What you should do: Your answer should consist of all lines in the listing that hold the word "Task".

■ ■ ■

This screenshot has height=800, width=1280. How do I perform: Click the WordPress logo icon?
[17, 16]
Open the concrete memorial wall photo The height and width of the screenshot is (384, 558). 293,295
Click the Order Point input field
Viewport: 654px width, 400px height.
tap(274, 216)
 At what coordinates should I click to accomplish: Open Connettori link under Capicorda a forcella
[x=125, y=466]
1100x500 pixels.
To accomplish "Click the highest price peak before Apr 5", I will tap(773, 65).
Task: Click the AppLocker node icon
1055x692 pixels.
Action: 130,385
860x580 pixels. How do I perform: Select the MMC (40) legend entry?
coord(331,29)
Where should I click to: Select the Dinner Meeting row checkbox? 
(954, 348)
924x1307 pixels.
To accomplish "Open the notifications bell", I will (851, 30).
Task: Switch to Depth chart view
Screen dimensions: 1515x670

■ ■ ■

Solution for this problem:
Task: Click the AppLocker node icon
Task: Switch to Depth chart view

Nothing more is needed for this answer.